Aim
Please quote the lines starting at the one that contains "Lido di Venezia (441, 1036)" and ending at the one that contains "Masseurin (therapeutische Massage)", including both, and nothing else.
===== Task data
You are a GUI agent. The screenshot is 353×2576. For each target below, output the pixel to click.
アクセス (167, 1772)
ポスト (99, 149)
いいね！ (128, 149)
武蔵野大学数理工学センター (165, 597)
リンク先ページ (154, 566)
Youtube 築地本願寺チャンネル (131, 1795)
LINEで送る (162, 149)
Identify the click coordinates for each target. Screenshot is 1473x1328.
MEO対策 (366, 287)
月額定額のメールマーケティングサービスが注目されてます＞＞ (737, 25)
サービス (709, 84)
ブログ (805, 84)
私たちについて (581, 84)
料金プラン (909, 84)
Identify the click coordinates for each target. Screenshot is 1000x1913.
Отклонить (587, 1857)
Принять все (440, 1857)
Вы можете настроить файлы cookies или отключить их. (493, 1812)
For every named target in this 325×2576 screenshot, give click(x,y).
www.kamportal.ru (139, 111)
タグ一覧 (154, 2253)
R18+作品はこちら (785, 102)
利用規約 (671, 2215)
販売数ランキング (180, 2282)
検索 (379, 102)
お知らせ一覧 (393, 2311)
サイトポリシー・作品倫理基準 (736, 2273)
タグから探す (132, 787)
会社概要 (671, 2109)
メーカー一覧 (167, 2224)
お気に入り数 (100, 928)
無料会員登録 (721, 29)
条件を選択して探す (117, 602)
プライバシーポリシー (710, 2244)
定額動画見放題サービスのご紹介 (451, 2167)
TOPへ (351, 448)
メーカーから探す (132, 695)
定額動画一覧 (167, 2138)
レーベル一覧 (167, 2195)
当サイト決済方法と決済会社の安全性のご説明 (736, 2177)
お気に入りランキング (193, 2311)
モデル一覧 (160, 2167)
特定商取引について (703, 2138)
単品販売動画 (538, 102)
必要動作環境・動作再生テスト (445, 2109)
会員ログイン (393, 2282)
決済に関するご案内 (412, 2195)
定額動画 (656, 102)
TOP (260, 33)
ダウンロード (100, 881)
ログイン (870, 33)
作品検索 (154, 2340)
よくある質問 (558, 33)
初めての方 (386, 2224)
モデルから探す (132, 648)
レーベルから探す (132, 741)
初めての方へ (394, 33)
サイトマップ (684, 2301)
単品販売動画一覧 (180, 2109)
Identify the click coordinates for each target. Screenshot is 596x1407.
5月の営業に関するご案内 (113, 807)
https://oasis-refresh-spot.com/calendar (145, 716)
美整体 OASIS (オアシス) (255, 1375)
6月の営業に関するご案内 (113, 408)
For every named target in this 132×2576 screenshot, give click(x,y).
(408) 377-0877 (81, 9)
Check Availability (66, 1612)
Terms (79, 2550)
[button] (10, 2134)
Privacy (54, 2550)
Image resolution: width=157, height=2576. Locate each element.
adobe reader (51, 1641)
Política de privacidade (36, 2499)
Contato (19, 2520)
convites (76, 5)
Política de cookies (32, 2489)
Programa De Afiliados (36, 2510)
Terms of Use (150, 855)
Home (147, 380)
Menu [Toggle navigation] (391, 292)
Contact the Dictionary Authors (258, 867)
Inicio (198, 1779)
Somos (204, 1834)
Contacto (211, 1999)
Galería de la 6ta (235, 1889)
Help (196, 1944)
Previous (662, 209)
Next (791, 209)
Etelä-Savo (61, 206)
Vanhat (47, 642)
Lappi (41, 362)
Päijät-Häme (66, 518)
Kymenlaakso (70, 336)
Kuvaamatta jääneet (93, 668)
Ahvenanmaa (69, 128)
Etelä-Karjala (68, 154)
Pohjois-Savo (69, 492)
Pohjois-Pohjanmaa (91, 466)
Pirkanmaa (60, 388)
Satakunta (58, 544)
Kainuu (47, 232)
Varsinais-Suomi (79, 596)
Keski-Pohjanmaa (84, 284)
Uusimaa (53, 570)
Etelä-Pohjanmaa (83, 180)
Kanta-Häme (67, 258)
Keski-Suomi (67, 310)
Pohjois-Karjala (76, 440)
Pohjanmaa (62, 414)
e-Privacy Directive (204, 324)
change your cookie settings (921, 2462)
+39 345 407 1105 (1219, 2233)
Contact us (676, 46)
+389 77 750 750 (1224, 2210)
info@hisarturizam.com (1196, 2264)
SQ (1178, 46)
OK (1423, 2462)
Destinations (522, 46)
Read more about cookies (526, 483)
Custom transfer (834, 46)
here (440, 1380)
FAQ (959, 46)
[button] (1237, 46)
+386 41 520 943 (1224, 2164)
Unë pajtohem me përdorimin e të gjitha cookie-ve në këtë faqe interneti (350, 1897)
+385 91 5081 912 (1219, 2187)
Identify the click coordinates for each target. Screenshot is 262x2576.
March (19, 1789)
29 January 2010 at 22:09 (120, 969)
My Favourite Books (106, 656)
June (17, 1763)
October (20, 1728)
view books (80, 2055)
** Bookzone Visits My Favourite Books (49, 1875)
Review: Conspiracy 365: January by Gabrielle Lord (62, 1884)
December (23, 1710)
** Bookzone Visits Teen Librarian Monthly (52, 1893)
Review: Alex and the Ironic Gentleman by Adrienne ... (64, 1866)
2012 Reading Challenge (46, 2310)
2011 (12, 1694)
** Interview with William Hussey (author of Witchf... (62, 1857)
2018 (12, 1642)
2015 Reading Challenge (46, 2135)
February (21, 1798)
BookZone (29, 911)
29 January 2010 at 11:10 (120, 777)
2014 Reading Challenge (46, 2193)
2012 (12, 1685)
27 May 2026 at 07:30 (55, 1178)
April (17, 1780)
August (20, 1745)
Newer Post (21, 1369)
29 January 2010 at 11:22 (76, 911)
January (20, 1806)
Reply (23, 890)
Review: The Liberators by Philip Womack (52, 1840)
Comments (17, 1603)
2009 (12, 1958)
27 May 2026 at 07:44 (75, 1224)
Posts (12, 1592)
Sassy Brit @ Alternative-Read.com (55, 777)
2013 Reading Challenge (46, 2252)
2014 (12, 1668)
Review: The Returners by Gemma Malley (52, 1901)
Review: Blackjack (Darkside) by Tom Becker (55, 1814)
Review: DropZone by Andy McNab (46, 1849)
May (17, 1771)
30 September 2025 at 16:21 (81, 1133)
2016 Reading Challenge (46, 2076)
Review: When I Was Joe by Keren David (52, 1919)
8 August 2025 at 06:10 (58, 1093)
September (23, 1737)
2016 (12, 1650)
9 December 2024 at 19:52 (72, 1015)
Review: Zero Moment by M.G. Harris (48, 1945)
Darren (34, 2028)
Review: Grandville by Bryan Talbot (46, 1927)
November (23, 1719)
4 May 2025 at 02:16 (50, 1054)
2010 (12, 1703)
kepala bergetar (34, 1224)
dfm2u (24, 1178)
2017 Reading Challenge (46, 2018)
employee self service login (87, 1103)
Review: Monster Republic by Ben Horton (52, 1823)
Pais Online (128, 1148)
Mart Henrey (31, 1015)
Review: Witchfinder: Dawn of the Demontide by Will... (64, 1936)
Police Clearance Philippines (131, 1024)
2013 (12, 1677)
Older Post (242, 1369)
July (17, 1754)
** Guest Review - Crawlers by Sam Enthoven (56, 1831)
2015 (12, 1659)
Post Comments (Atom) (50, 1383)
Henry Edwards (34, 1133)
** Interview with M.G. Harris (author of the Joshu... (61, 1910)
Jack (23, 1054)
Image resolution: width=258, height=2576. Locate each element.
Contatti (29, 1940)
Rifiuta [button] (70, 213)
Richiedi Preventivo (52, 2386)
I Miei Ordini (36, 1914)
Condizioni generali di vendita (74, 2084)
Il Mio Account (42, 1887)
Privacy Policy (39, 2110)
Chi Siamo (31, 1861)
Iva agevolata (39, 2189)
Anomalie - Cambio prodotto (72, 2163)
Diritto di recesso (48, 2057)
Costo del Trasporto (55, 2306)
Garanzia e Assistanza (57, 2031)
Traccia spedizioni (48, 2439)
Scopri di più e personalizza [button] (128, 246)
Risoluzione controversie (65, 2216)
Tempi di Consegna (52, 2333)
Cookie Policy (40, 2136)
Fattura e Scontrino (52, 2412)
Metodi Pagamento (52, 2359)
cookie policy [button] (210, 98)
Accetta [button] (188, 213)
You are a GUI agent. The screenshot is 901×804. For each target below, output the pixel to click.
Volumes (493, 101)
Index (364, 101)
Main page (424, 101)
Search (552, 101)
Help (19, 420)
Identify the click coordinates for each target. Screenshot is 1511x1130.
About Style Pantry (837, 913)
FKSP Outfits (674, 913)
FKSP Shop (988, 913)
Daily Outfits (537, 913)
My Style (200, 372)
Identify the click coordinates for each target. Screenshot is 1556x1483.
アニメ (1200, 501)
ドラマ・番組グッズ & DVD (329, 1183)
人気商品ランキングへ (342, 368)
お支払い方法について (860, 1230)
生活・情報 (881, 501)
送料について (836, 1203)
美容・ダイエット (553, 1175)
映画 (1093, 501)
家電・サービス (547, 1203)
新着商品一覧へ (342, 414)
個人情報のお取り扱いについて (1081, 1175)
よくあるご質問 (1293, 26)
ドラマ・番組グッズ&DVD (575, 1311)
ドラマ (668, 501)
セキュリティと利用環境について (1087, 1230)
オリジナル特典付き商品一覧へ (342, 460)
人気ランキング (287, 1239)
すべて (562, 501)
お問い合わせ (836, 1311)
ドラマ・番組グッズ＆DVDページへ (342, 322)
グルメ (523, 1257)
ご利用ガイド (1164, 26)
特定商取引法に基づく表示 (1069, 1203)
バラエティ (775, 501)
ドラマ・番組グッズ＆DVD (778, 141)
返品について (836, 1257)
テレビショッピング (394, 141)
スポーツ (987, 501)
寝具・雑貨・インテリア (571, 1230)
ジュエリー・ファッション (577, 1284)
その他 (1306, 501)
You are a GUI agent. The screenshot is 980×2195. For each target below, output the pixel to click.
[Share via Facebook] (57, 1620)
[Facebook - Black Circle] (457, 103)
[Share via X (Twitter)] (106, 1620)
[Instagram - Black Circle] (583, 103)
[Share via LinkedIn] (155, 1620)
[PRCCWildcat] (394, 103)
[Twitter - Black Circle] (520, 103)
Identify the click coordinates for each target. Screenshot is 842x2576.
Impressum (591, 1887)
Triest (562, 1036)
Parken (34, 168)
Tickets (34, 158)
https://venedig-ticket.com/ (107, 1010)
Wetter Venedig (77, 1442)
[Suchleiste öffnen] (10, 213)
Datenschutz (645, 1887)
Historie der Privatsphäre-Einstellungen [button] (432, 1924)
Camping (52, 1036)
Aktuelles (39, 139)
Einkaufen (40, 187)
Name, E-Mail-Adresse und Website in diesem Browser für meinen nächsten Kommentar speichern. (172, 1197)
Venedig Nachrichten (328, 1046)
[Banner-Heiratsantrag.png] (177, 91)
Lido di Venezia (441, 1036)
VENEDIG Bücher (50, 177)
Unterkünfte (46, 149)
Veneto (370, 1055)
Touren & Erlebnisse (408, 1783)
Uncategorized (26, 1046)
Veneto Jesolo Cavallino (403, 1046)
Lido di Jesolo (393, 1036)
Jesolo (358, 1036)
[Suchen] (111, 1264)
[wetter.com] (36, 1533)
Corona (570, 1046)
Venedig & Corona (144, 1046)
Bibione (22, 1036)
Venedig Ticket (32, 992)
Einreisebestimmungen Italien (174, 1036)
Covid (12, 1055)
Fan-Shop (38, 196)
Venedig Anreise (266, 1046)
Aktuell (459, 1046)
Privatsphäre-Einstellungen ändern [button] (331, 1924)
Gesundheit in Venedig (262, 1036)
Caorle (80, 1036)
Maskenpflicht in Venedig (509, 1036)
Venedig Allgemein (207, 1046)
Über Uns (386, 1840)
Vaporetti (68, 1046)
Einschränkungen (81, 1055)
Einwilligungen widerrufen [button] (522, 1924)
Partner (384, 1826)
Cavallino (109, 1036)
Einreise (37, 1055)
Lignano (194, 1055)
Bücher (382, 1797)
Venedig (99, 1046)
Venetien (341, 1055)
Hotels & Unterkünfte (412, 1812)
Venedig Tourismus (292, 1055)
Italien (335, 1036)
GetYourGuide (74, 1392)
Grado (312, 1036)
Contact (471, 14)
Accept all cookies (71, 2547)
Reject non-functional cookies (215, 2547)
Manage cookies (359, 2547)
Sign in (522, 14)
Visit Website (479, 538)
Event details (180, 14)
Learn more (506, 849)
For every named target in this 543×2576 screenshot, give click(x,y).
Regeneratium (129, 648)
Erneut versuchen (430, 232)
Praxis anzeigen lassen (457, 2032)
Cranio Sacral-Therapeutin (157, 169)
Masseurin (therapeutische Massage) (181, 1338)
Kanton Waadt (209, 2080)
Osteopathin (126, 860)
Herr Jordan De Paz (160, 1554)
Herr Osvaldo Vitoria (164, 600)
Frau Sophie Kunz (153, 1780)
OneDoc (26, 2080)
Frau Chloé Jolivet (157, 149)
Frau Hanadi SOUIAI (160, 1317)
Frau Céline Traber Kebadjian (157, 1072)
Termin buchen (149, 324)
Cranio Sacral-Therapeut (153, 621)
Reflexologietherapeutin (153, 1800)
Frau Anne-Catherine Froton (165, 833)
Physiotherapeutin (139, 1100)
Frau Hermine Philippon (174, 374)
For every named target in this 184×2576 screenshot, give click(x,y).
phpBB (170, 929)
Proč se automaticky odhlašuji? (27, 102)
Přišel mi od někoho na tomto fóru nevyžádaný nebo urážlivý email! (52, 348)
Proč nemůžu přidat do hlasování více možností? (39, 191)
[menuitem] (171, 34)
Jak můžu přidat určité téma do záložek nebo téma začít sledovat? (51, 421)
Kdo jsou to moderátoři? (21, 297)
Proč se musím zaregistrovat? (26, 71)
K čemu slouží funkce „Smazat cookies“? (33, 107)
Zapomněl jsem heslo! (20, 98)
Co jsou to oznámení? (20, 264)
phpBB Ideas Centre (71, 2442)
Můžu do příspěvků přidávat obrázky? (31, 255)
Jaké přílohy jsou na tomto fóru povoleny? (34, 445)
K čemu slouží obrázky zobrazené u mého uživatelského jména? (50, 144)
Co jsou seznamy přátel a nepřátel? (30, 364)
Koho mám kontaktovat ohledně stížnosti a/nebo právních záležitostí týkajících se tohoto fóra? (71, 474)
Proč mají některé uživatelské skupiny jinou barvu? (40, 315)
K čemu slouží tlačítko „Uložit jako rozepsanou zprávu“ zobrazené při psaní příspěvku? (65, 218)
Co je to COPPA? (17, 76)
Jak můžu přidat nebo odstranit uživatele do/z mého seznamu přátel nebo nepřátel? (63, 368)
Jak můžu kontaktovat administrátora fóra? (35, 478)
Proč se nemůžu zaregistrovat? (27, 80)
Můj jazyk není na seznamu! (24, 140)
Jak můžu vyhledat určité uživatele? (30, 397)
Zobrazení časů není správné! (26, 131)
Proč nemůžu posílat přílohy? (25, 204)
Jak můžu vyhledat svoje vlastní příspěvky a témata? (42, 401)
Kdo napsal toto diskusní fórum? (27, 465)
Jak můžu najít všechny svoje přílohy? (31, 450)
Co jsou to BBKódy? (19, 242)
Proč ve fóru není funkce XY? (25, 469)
==========
Complete response
Lido di Venezia (441, 1036)
VENEDIG Bücher (50, 177)
Unterkünfte (46, 149)
Veneto (370, 1055)
Touren & Erlebnisse (408, 1783)
Uncategorized (26, 1046)
Veneto Jesolo Cavallino (403, 1046)
Lido di Jesolo (393, 1036)
Jesolo (358, 1036)
[Suchen] (111, 1264)
[wetter.com] (36, 1533)
Corona (570, 1046)
Venedig & Corona (144, 1046)
Bibione (22, 1036)
Venedig Ticket (32, 992)
Einreisebestimmungen Italien (174, 1036)
Covid (12, 1055)
Fan-Shop (38, 196)
Venedig Anreise (266, 1046)
Aktuell (459, 1046)
Privatsphäre-Einstellungen ändern [button] (331, 1924)
Gesundheit in Venedig (262, 1036)
Caorle (80, 1036)
Maskenpflicht in Venedig (509, 1036)
Venedig Allgemein (207, 1046)
Über Uns (386, 1840)
Vaporetti (68, 1046)
Einschränkungen (81, 1055)
Einwilligungen widerrufen [button] (522, 1924)
Partner (384, 1826)
Cavallino (109, 1036)
Einreise (37, 1055)
Lignano (194, 1055)
Bücher (382, 1797)
Venedig (99, 1046)
Venetien (341, 1055)
Hotels & Unterkünfte (412, 1812)
Venedig Tourismus (292, 1055)
Italien (335, 1036)
GetYourGuide (74, 1392)
Grado (312, 1036)
Contact (471, 14)
Accept all cookies (71, 2547)
Reject non-functional cookies (215, 2547)
Manage cookies (359, 2547)
Sign in (522, 14)
Visit Website (479, 538)
Event details (180, 14)
Learn more (506, 849)
For every named target in this 543×2576 screenshot, give click(x,y).
Regeneratium (129, 648)
Erneut versuchen (430, 232)
Praxis anzeigen lassen (457, 2032)
Cranio Sacral-Therapeutin (157, 169)
Masseurin (therapeutische Massage) (181, 1338)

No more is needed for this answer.